Processing massive volumes of data can take a toll on your network and systems. Moving colossal data sets between nodes and systems consumes a huge amount of bandwidth, slows other operations, and consumes a lot of time in the process. Data locality solves that challenge by moving the significantly lighter processing code to the data instead.
What is it?
Data locality is the concept of moving processing code to the data within your systems, instead of forcing huge data volumes through the network to get it processed.
It’s used when the code required to process a data set is smaller than the data set itself — meaning that it’s more efficient and cost-effective to move the code to the data, rather than vice versa.
It provides a simple way of reducing network traffic and optimizing bandwidth use — especially for organizations that frequently processes very large data sets, spread across multiple storage nodes.
What’s in for you?
If your organization needs to process massive volumes of data, data locality can improve processing and execution times, and reduce network traffic. That can mean faster decision making, improved customer service and reduced costs.

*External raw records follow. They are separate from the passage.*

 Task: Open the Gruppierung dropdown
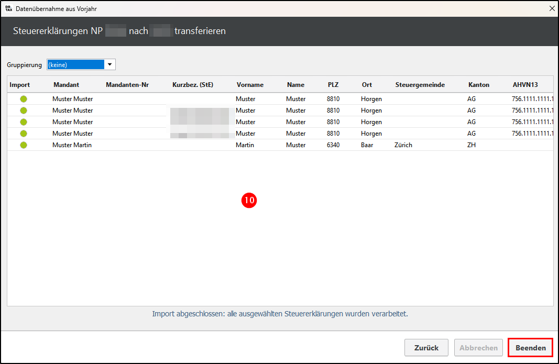[109, 65]
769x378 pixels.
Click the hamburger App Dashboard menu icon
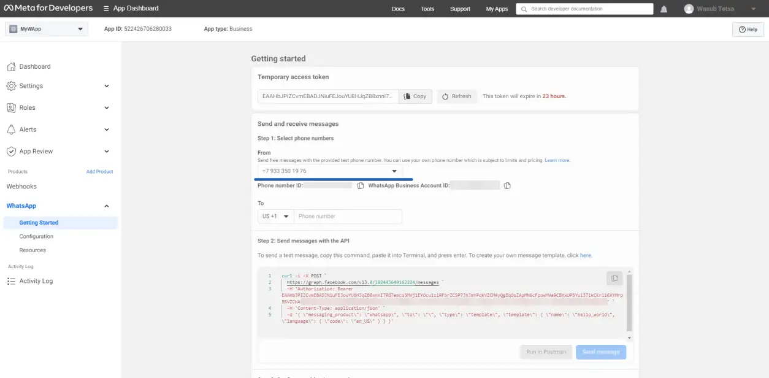pos(107,9)
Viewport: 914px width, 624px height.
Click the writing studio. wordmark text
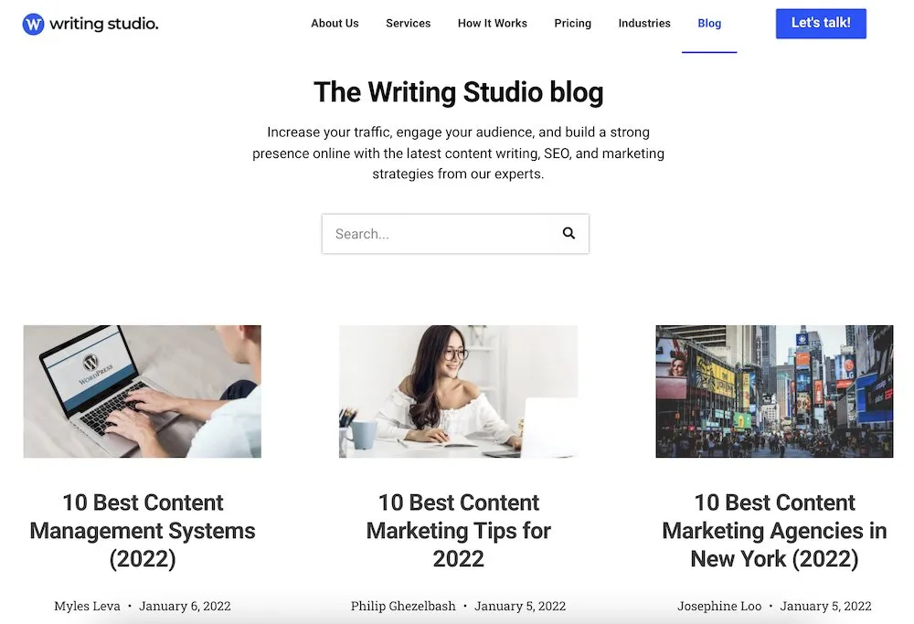[104, 24]
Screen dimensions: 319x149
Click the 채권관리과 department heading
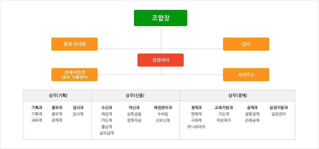pyautogui.click(x=163, y=108)
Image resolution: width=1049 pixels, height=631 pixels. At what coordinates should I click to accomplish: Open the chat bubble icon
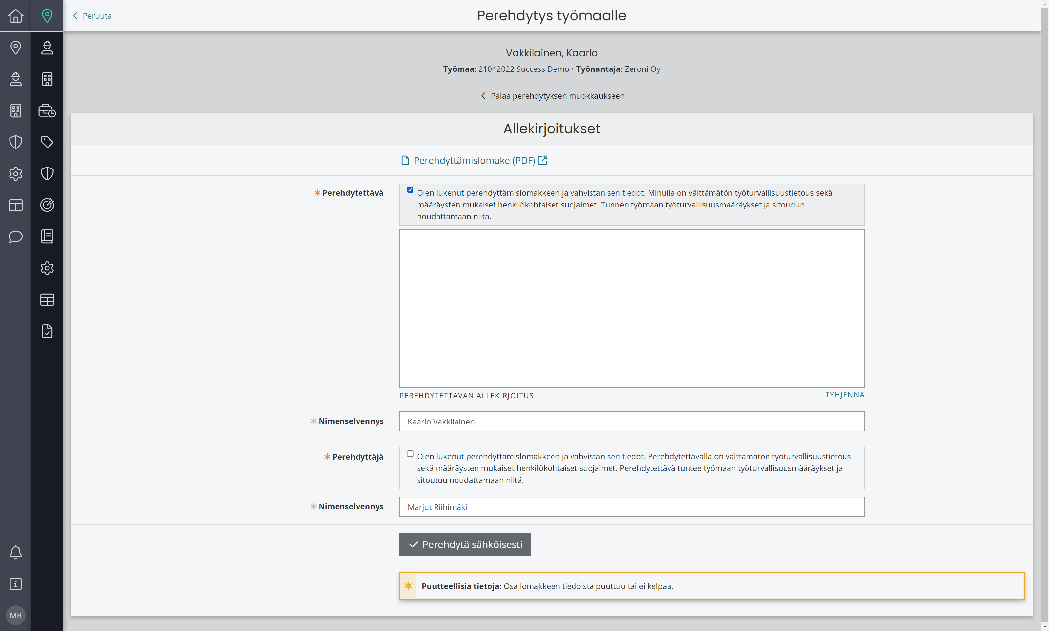click(16, 236)
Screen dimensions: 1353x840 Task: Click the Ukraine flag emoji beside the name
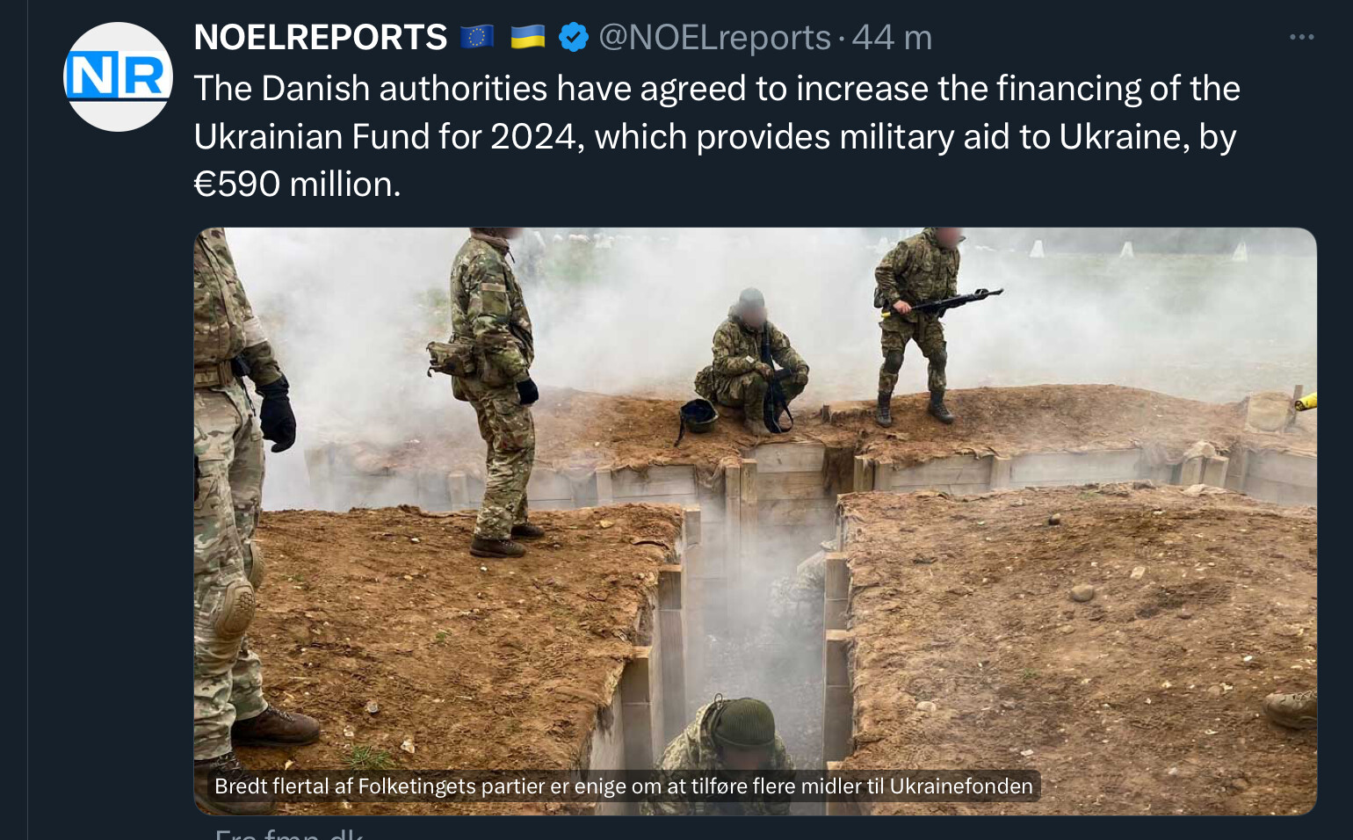point(528,37)

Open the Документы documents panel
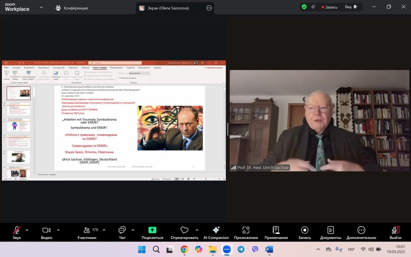(330, 230)
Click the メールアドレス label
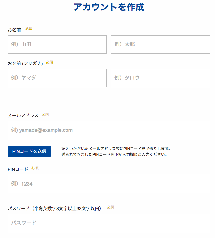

It works by moving the computation close to where the actual data resides on the node, instead of moving large data to computation. This means less traffic moving through your systems, lower network burden, and a far more efficient use of limited bandwidth — in turn helping to reduce costs, and increase overall network and system performance.
What are the trade offs?
Data locality can’t always be applied in every processing scenario. In some scenarios, the way data is distributed or placed will mean that data locality either doesn’t actually represent a very significant efficiency gain, or may not be applicable at all.
You will also find that deploying and maintaining your application can be more complicated as it becomes more distributed.
How is it being used?
For thousands of teams and organizations that depend on Apache Hadoop or Spark as core parts of their data ecosystem, data locality is part of their everyday operations — helping them optimize bandwidth use and keep costs under control for routine data processing workloads.
Where applicable, it’s being used to bring computation closer to data, instead of continuously moving colossal data sets around — which clogs up your networks and impacts system performance.